WHAT TO DO -> Please write out every record exactly, but keep any images out of it.

Records from a dataset
▽

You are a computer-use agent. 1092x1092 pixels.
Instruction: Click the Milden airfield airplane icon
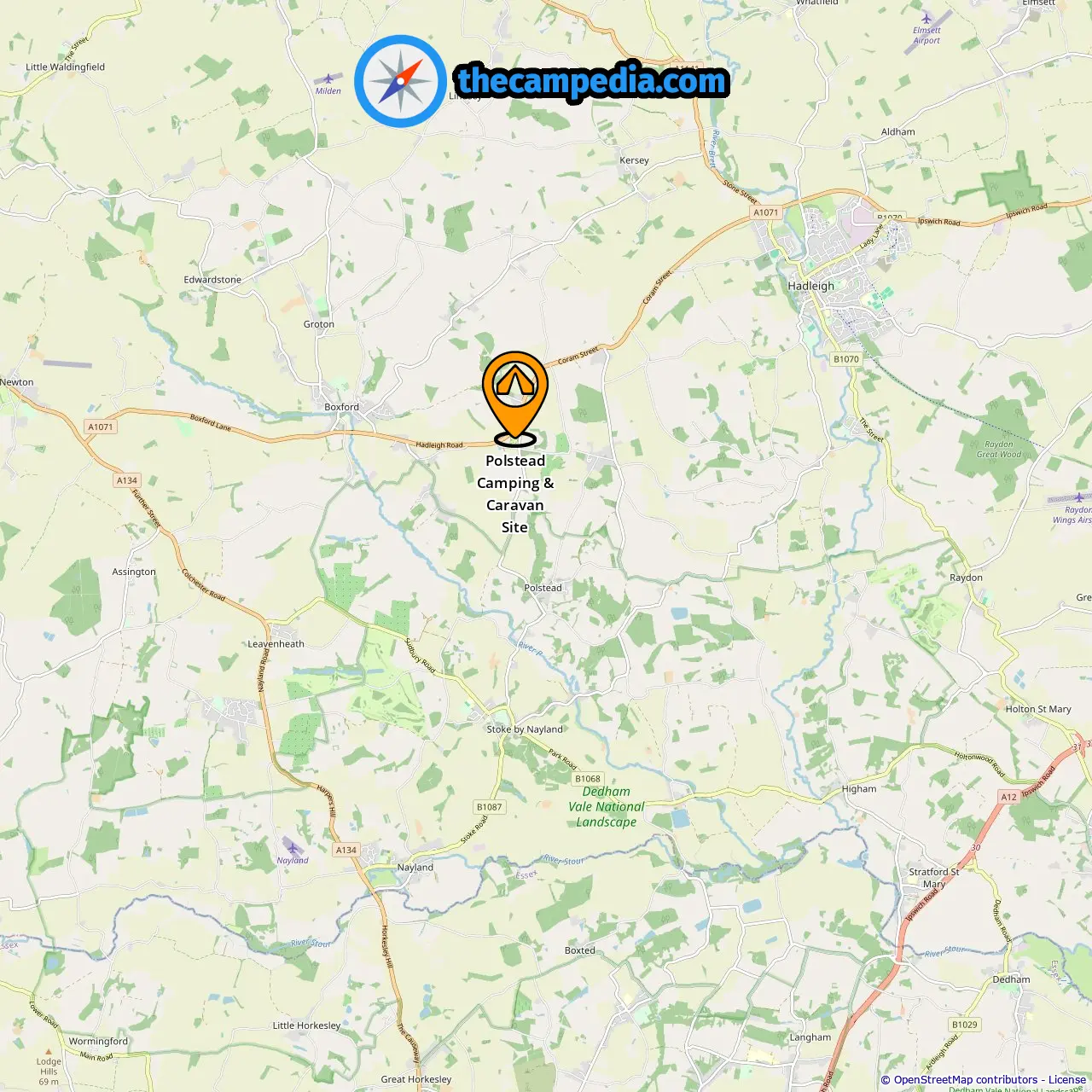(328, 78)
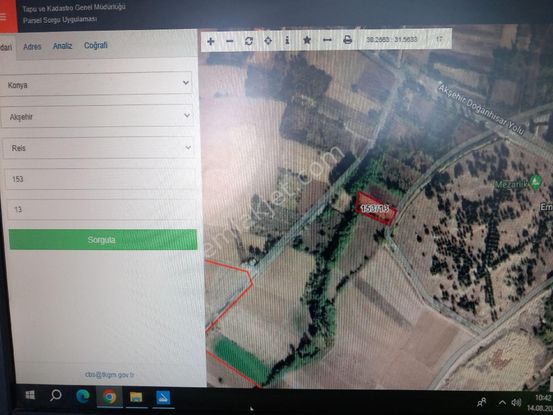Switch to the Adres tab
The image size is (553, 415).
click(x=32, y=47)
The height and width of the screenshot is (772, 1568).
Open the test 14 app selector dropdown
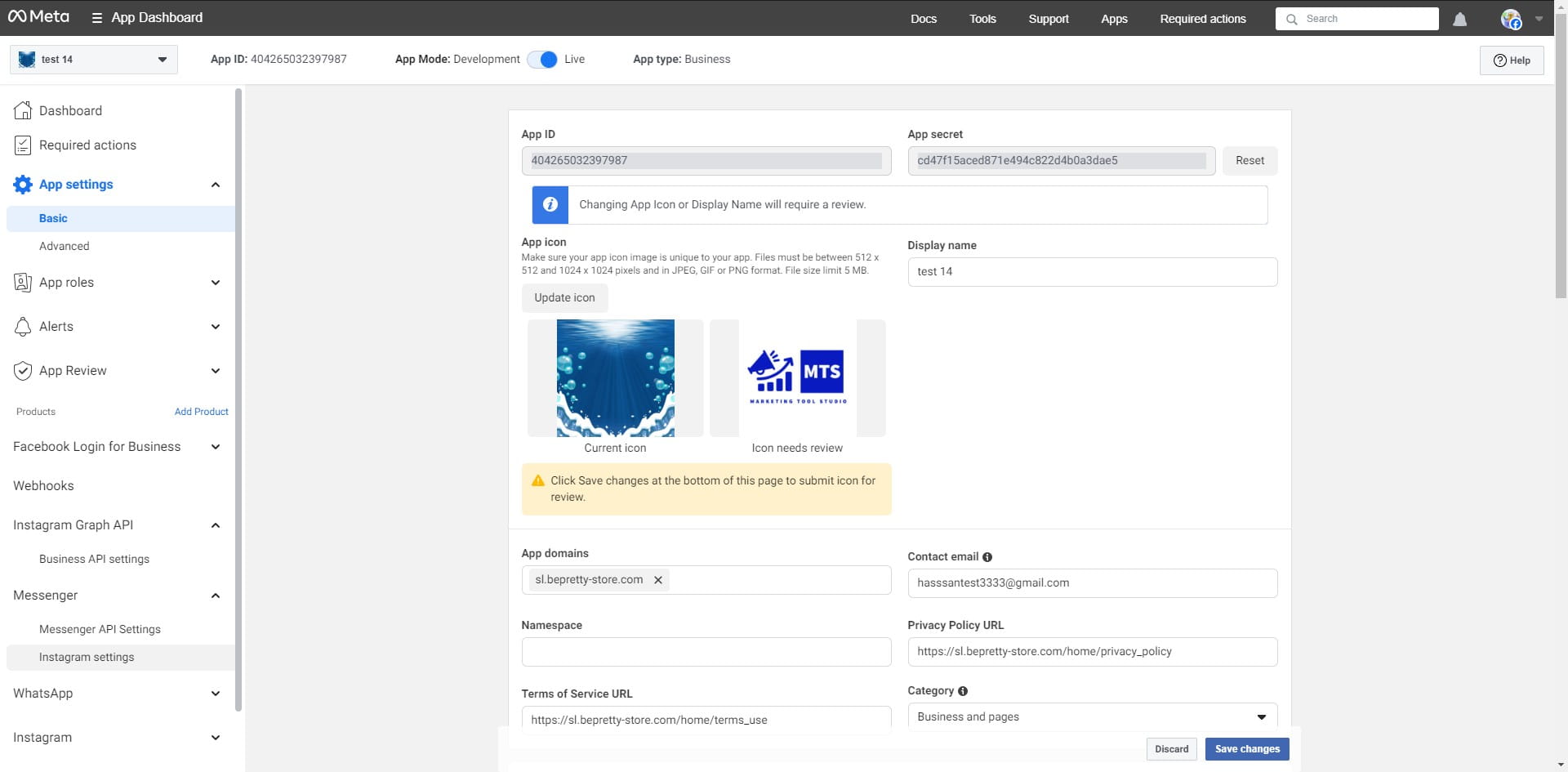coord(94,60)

△

WRITTEN ANSWER ->
You are a computer-use agent. 1092x1092 pixels.
Instruction: Click the Milden airfield airplane icon
(328, 78)
Switch to the Adres tab
The image size is (553, 415).
click(x=32, y=47)
The height and width of the screenshot is (772, 1568).
Open the test 14 app selector dropdown
coord(94,60)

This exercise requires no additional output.